▸ DATASET EXTRACT:
--- --- ---

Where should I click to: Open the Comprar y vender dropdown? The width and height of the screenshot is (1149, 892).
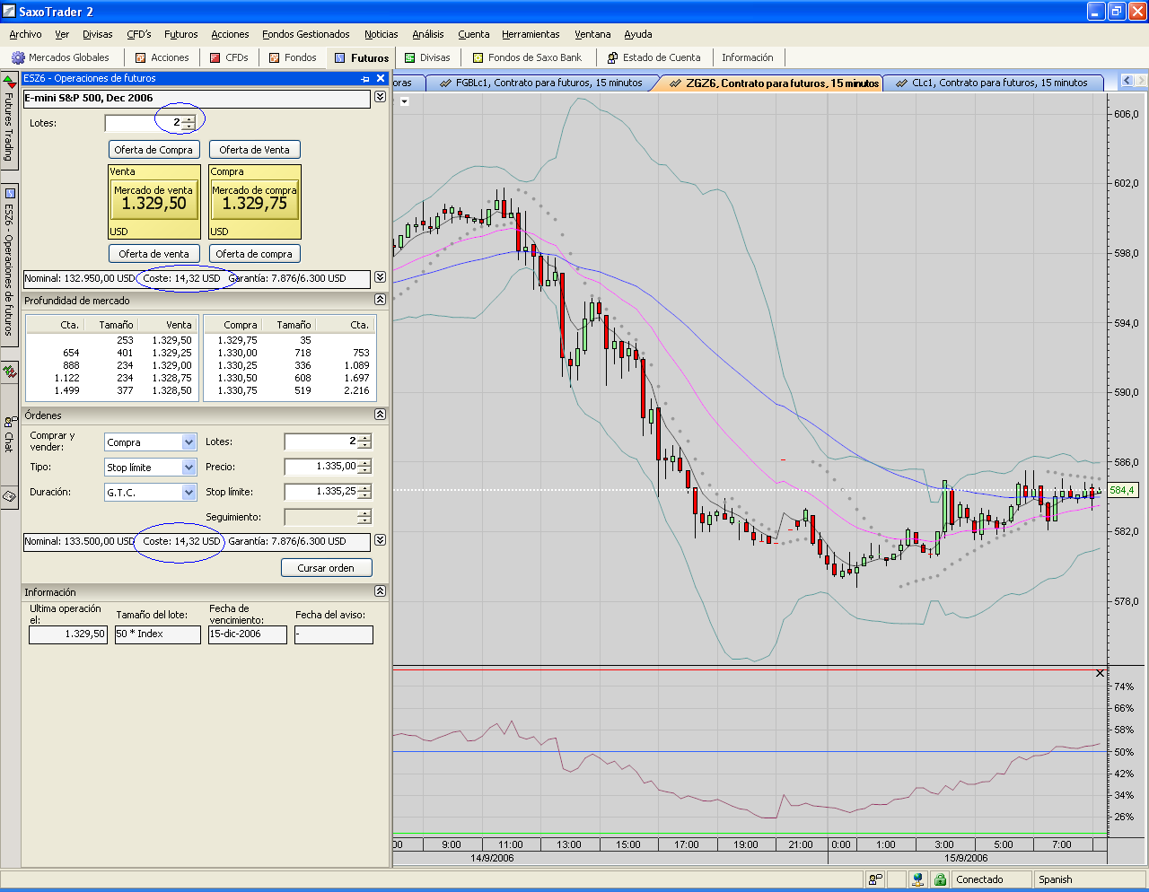189,442
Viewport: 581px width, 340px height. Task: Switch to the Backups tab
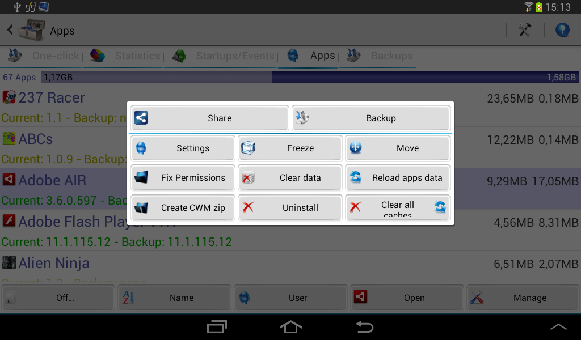[x=393, y=56]
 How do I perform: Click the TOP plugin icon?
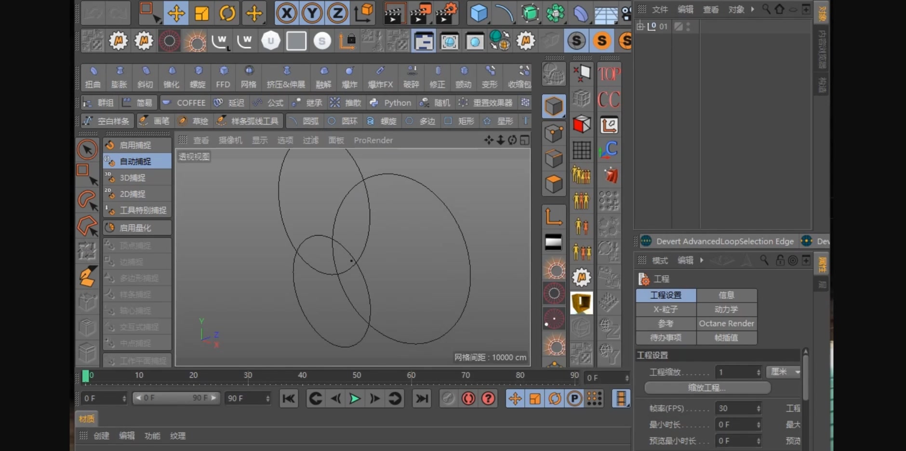tap(609, 74)
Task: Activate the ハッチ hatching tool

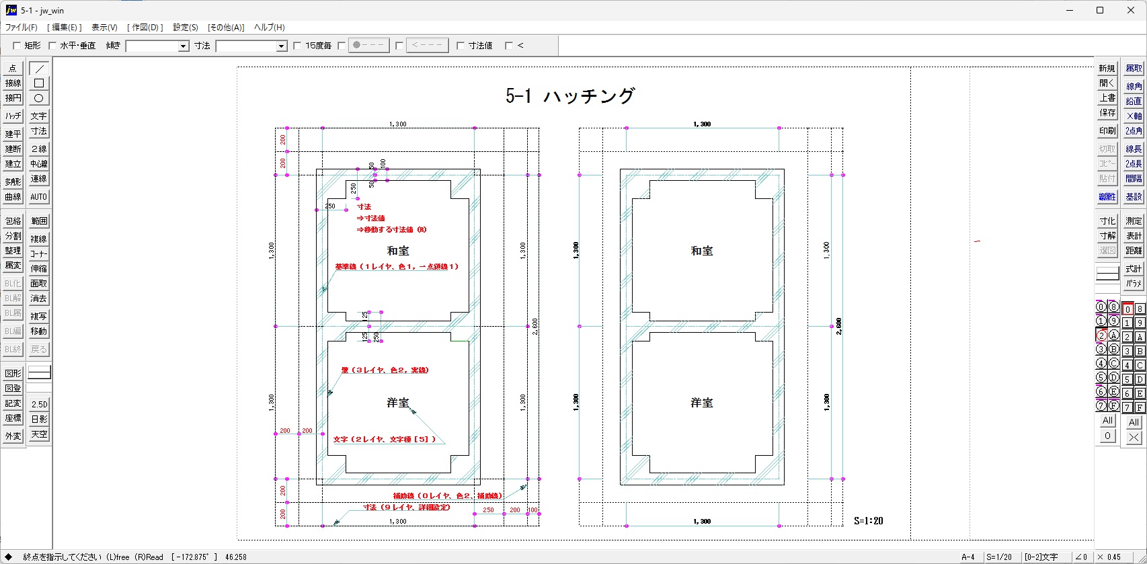Action: 13,116
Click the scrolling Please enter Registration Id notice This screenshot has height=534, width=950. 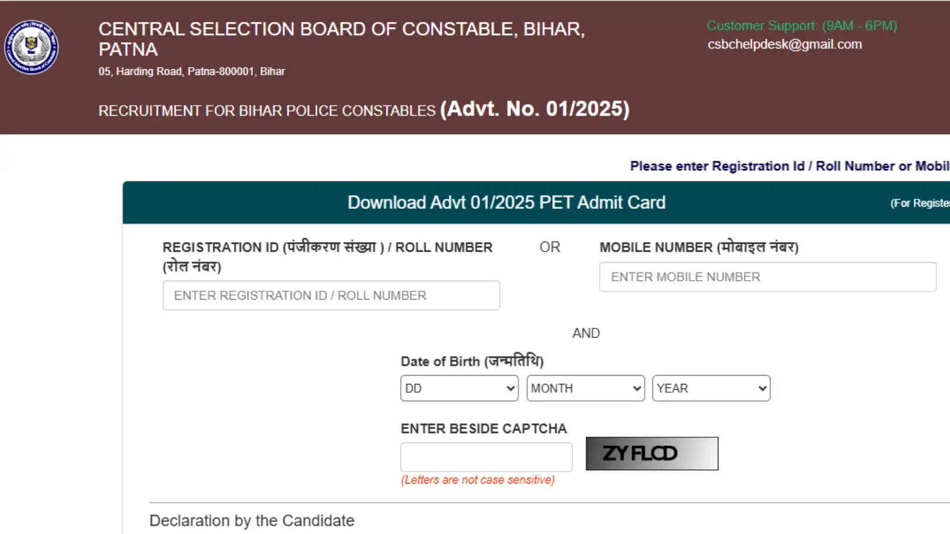(x=789, y=166)
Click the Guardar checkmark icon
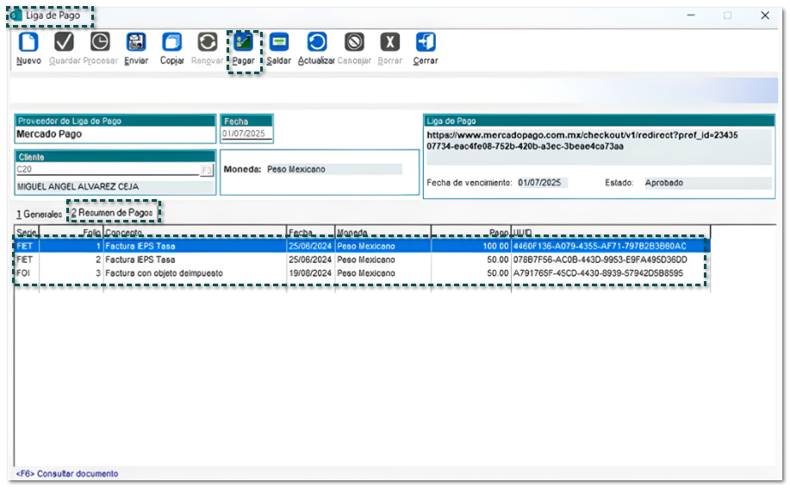 (65, 42)
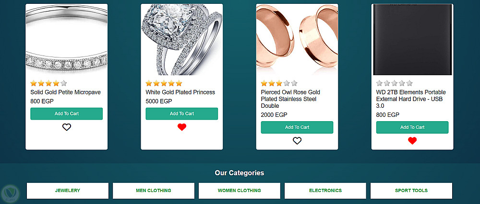Viewport: 480px width, 204px height.
Task: Add WD 2TB Elements drive to cart
Action: tap(412, 127)
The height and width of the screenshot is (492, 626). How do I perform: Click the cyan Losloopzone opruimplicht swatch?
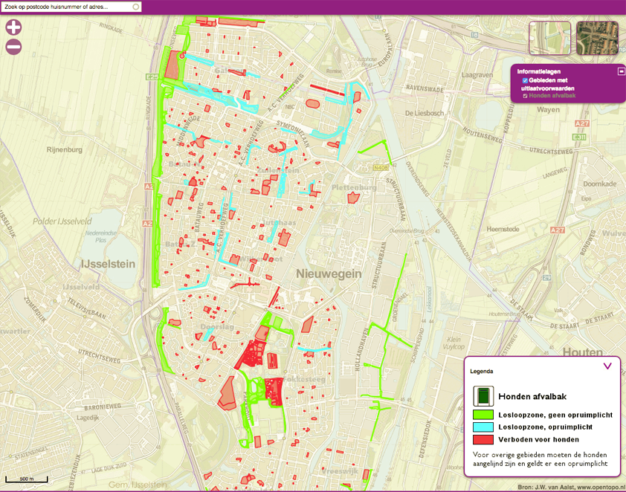tap(483, 427)
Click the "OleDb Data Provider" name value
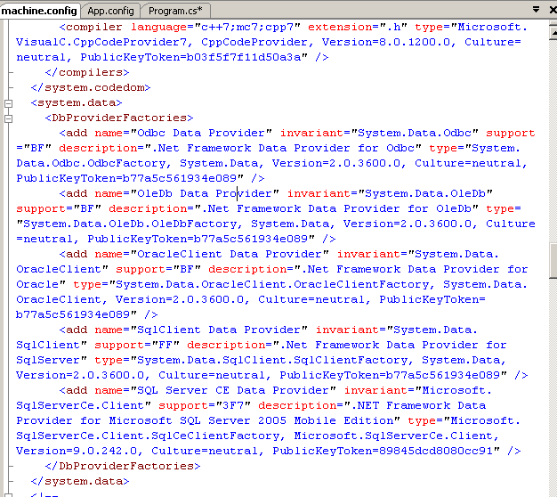Screen dimensions: 557x497 click(x=205, y=193)
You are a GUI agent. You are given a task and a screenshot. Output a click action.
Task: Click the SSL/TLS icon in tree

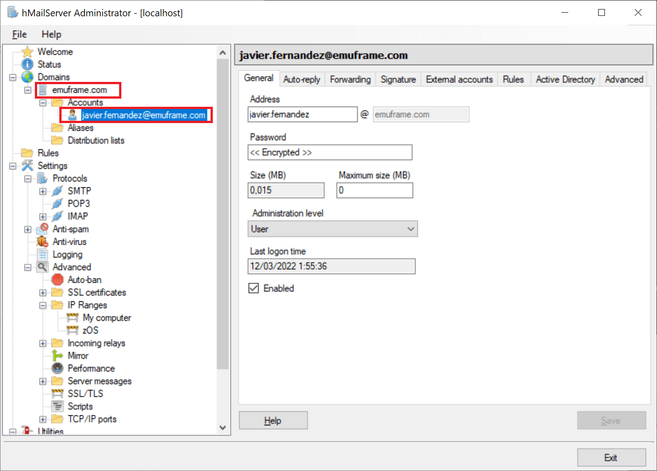pyautogui.click(x=58, y=394)
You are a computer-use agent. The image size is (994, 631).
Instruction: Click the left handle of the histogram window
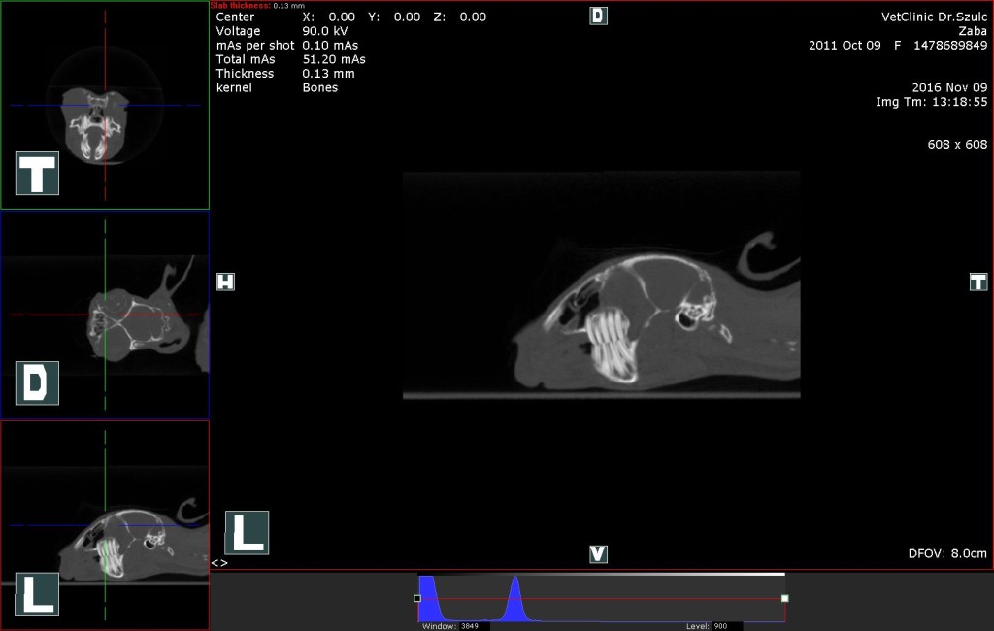(x=417, y=598)
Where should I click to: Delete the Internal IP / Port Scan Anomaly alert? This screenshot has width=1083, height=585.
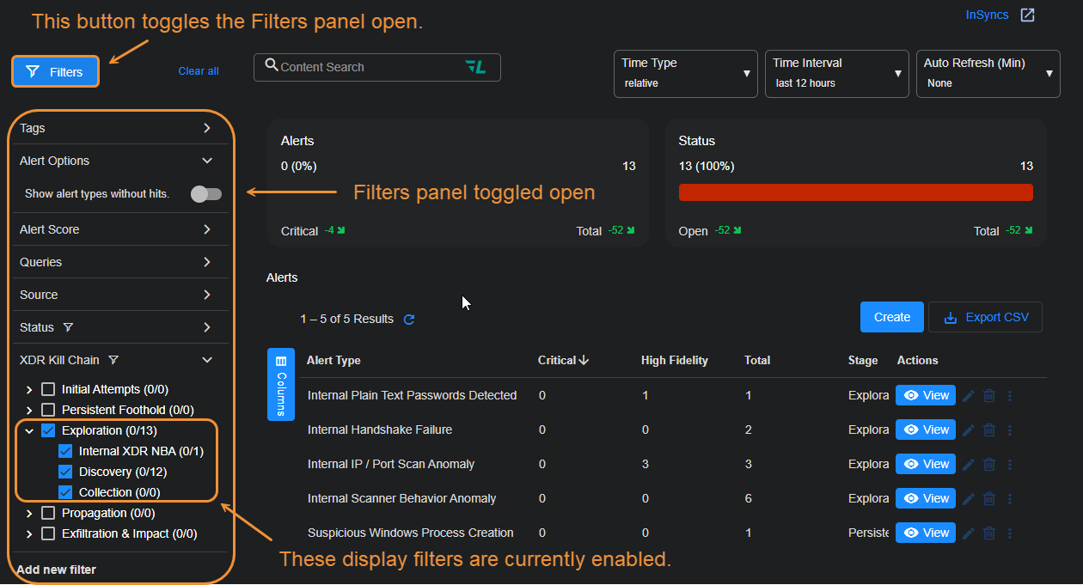pyautogui.click(x=988, y=463)
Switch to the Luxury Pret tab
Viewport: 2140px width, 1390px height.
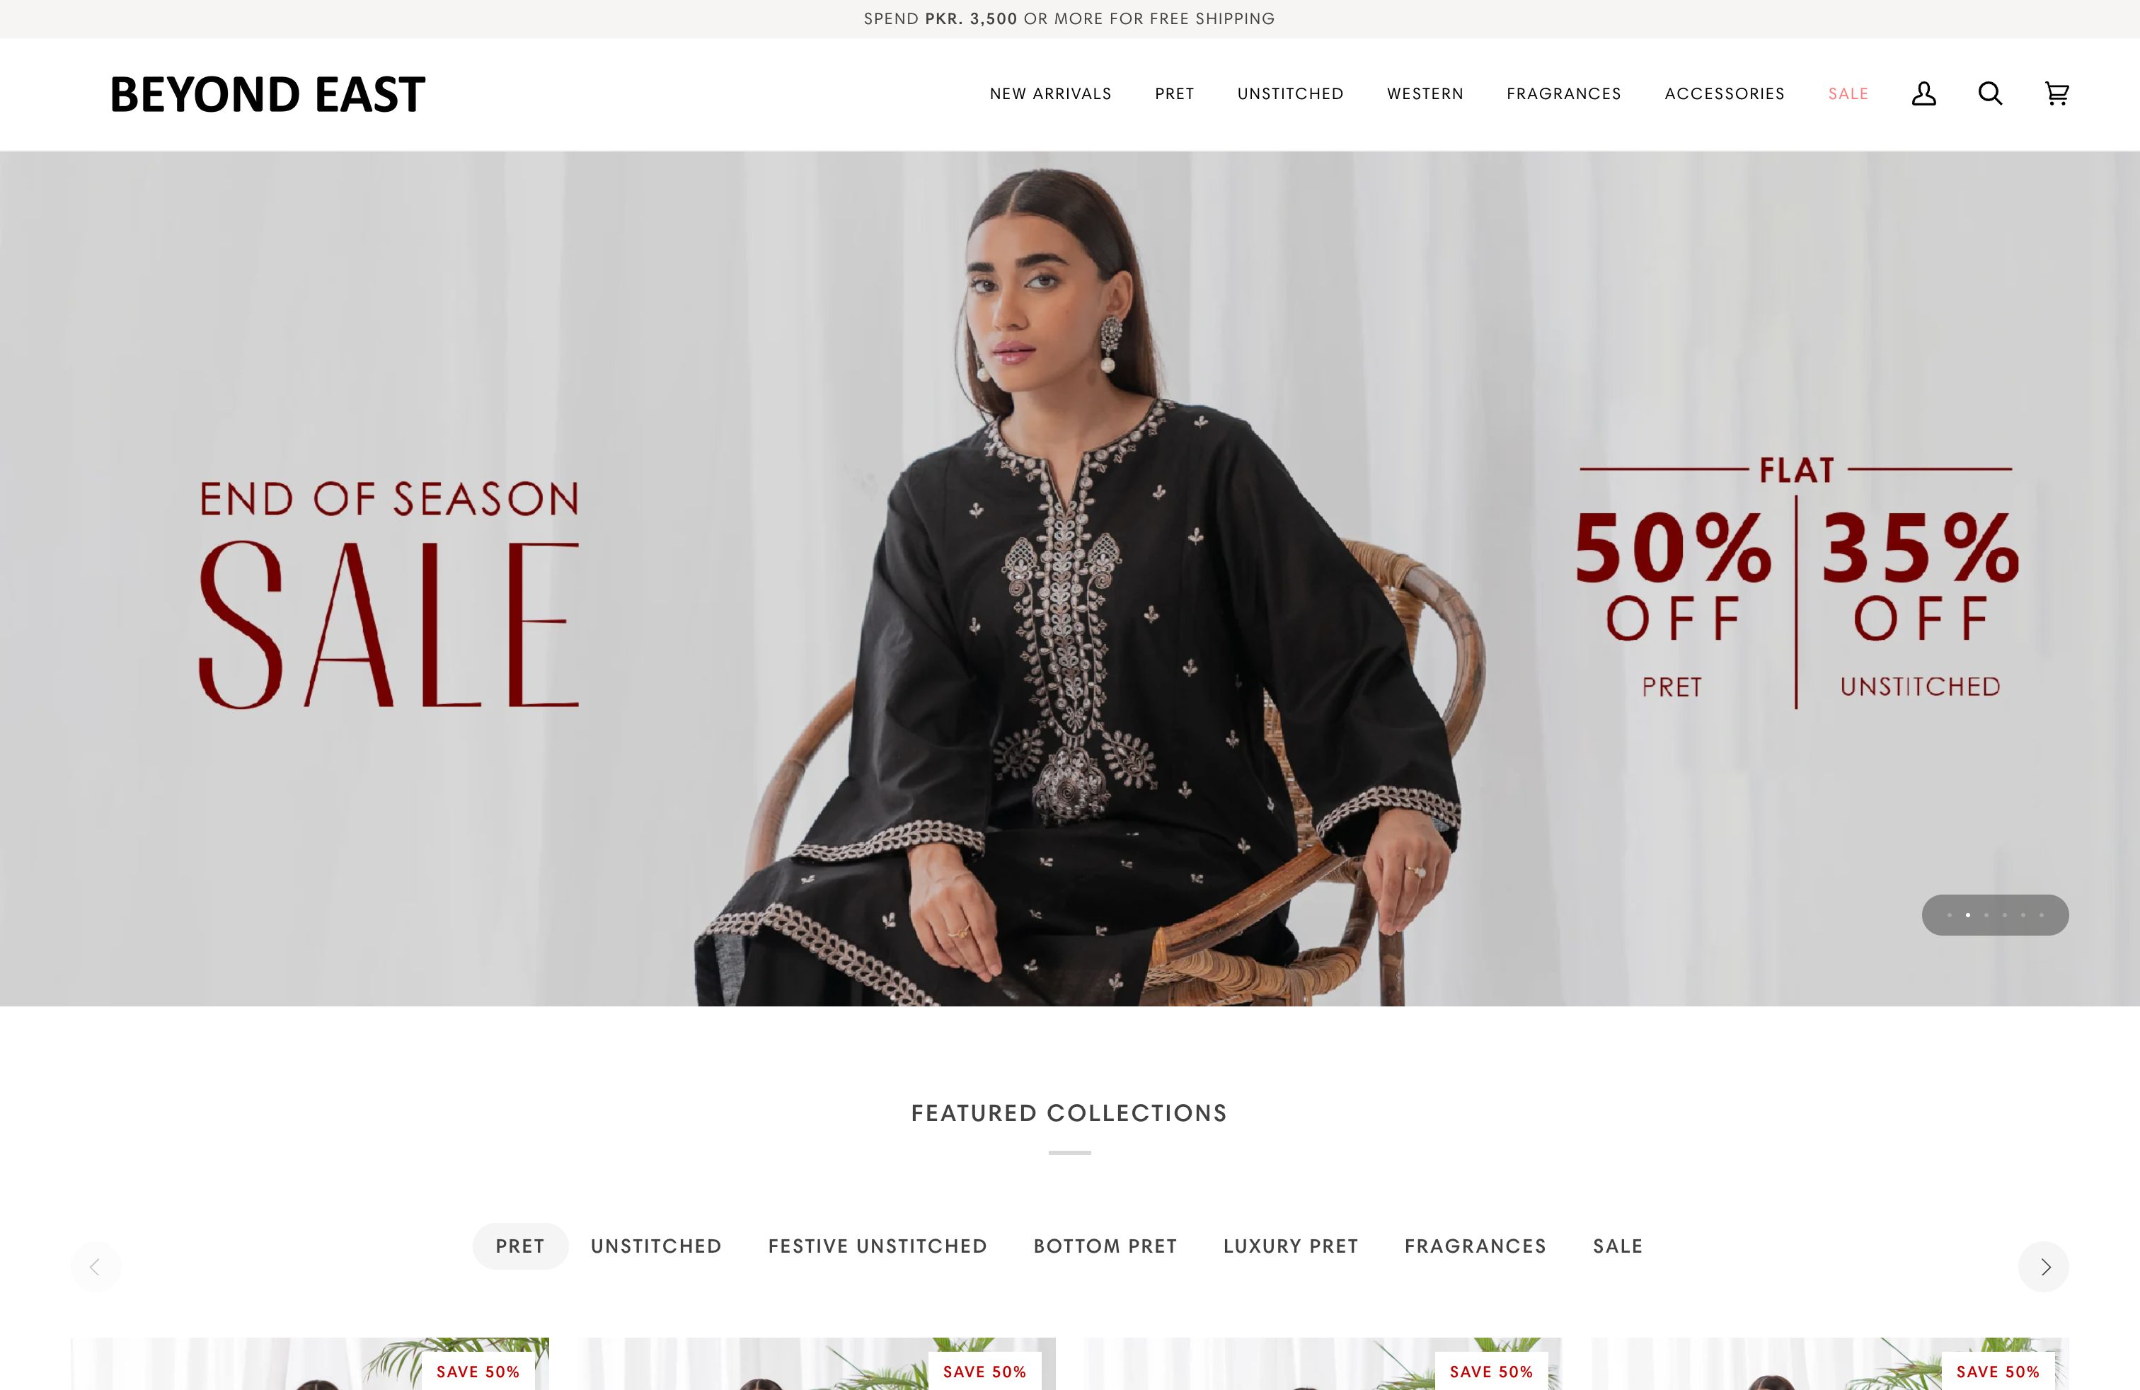tap(1290, 1246)
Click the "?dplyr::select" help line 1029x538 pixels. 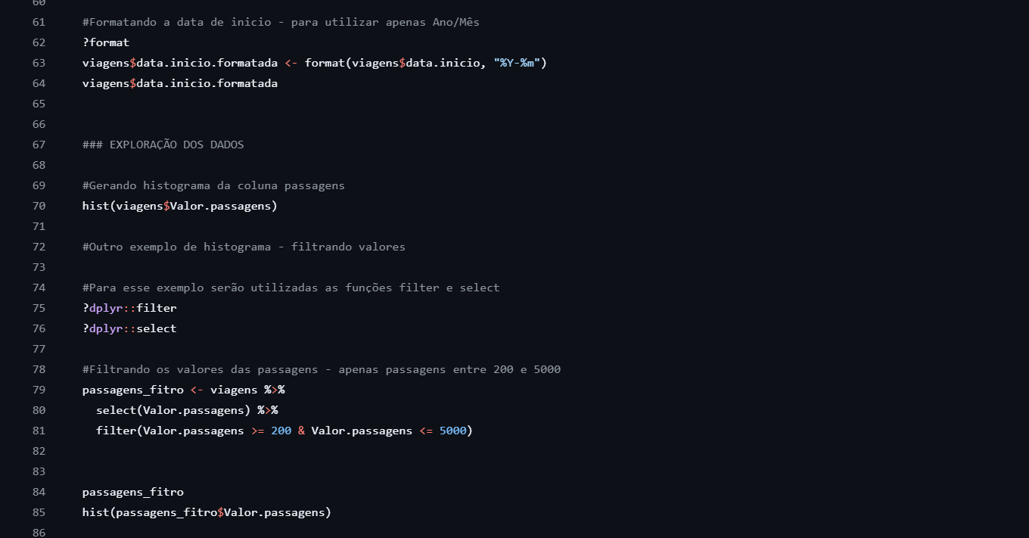(129, 328)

--- --- ---

▸ EXERCISE DESCRIPTION:
Every line holding the string "agent" should be copied here, so please find those lines in the data.

▸ EXERCISE ANSWER:
You are a GUI agent. You are given a task and a screenshot. Output a click action.
You are a computer-use agent. The image size is (994, 631).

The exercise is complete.